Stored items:
◇ ◇ ◇ ◇

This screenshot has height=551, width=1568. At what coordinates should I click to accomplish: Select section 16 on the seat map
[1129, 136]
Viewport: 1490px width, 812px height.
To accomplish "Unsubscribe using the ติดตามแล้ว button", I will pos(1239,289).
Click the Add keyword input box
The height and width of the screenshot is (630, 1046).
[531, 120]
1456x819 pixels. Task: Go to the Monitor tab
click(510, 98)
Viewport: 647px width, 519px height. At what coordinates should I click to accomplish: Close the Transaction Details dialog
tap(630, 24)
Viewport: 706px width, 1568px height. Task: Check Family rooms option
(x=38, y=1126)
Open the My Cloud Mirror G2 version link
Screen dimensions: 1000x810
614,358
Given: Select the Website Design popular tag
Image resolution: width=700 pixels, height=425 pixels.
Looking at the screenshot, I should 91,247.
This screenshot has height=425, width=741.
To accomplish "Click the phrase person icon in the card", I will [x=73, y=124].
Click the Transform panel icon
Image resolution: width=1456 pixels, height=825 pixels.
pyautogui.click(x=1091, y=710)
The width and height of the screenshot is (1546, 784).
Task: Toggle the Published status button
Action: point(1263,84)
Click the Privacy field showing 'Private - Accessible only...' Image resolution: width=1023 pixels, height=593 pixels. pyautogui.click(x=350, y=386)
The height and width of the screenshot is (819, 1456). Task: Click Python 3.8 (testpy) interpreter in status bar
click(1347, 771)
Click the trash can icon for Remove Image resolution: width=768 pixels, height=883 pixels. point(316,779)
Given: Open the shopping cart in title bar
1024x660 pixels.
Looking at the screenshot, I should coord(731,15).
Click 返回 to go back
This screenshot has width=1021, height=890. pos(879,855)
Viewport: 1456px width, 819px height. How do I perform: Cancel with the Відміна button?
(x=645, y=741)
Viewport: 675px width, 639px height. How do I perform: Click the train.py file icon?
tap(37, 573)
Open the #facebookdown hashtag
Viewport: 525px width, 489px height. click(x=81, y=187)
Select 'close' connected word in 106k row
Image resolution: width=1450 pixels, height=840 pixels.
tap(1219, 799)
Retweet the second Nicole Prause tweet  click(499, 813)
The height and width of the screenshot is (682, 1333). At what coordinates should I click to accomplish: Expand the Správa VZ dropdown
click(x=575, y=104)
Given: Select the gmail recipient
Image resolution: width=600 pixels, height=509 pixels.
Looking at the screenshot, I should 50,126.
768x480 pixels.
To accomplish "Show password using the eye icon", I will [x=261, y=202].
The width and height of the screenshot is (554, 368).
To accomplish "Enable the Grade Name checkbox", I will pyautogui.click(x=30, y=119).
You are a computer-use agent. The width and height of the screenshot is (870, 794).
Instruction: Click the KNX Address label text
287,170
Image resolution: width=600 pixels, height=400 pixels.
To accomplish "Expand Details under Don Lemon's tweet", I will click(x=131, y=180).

◇ ◇ ◇ ◇

(Stated exercise) Render every line of the records above as a Markdown table with the columns Row and Text, numbering each row and leaving out blank lines.

(Reply)
| Row | Text |
|---|---|
| 1 | This screenshot has height=551, width=1568. At what coordinates should I click to accomplish: Select section 16 on the seat map |
| 2 | [1129, 136] |
| 3 | Viewport: 1490px width, 812px height. |
| 4 | To accomplish "Unsubscribe using the ติดตามแล้ว button", I will pos(1239,289). |
| 5 | Click the Add keyword input box |
| 6 | The height and width of the screenshot is (630, 1046). |
| 7 | [531, 120] |
| 8 | 1456x819 pixels. Task: Go to the Monitor tab |
| 9 | click(510, 98) |
| 10 | Viewport: 647px width, 519px height. At what coordinates should I click to accomplish: Close the Transaction Details dialog |
| 11 | tap(630, 24) |
| 12 | Viewport: 706px width, 1568px height. Task: Check Family rooms option |
| 13 | (x=38, y=1126) |
| 14 | Open the My Cloud Mirror G2 version link |
| 15 | Screen dimensions: 1000x810 |
| 16 | 614,358 |
| 17 | Given: Select the Website Design popular tag |
| 18 | Image resolution: width=700 pixels, height=425 pixels. |
| 19 | Looking at the screenshot, I should 91,247. |
| 20 | This screenshot has height=425, width=741. |
| 21 | To accomplish "Click the phrase person icon in the card", I will [x=73, y=124]. |
| 22 | Click the Transform panel icon |
| 23 | Image resolution: width=1456 pixels, height=825 pixels. |
| 24 | pyautogui.click(x=1091, y=710) |
| 25 | The width and height of the screenshot is (1546, 784). |
| 26 | Task: Toggle the Published status button |
| 27 | Action: point(1263,84) |
| 28 | Click the Privacy field showing 'Private - Accessible only...' Image resolution: width=1023 pixels, height=593 pixels. pyautogui.click(x=350, y=386) |
| 29 | The height and width of the screenshot is (819, 1456). Task: Click Python 3.8 (testpy) interpreter in status bar |
| 30 | click(1347, 771) |
| 31 | Click the trash can icon for Remove Image resolution: width=768 pixels, height=883 pixels. point(316,779) |
| 32 | Given: Open the shopping cart in title bar |
| 33 | 1024x660 pixels. |
| 34 | Looking at the screenshot, I should coord(731,15). |
| 35 | Click 返回 to go back |
| 36 | This screenshot has width=1021, height=890. pos(879,855) |
| 37 | Viewport: 1456px width, 819px height. How do I perform: Cancel with the Відміна button? |
| 38 | (x=645, y=741) |
| 39 | Viewport: 675px width, 639px height. How do I perform: Click the train.py file icon? |
| 40 | tap(37, 573) |
| 41 | Open the #facebookdown hashtag |
| 42 | Viewport: 525px width, 489px height. click(x=81, y=187) |
| 43 | Select 'close' connected word in 106k row |
| 44 | Image resolution: width=1450 pixels, height=840 pixels. |
| 45 | tap(1219, 799) |
| 46 | Retweet the second Nicole Prause tweet  click(499, 813) |
| 47 | The height and width of the screenshot is (682, 1333). At what coordinates should I click to accomplish: Expand the Správa VZ dropdown |
| 48 | click(x=575, y=104) |
| 49 | Given: Select the gmail recipient |
| 50 | Image resolution: width=600 pixels, height=509 pixels. |
| 51 | Looking at the screenshot, I should 50,126. |
| 52 | 768x480 pixels. |
| 53 | To accomplish "Show password using the eye icon", I will [x=261, y=202]. |
| 54 | The width and height of the screenshot is (554, 368). |
| 55 | To accomplish "Enable the Grade Name checkbox", I will pyautogui.click(x=30, y=119). |
| 56 | You are a computer-use agent. The width and height of the screenshot is (870, 794). |
| 57 | Instruction: Click the KNX Address label text |
| 58 | 287,170 |
| 59 | Image resolution: width=600 pixels, height=400 pixels. |
| 60 | To accomplish "Expand Details under Don Lemon's tweet", I will click(x=131, y=180). |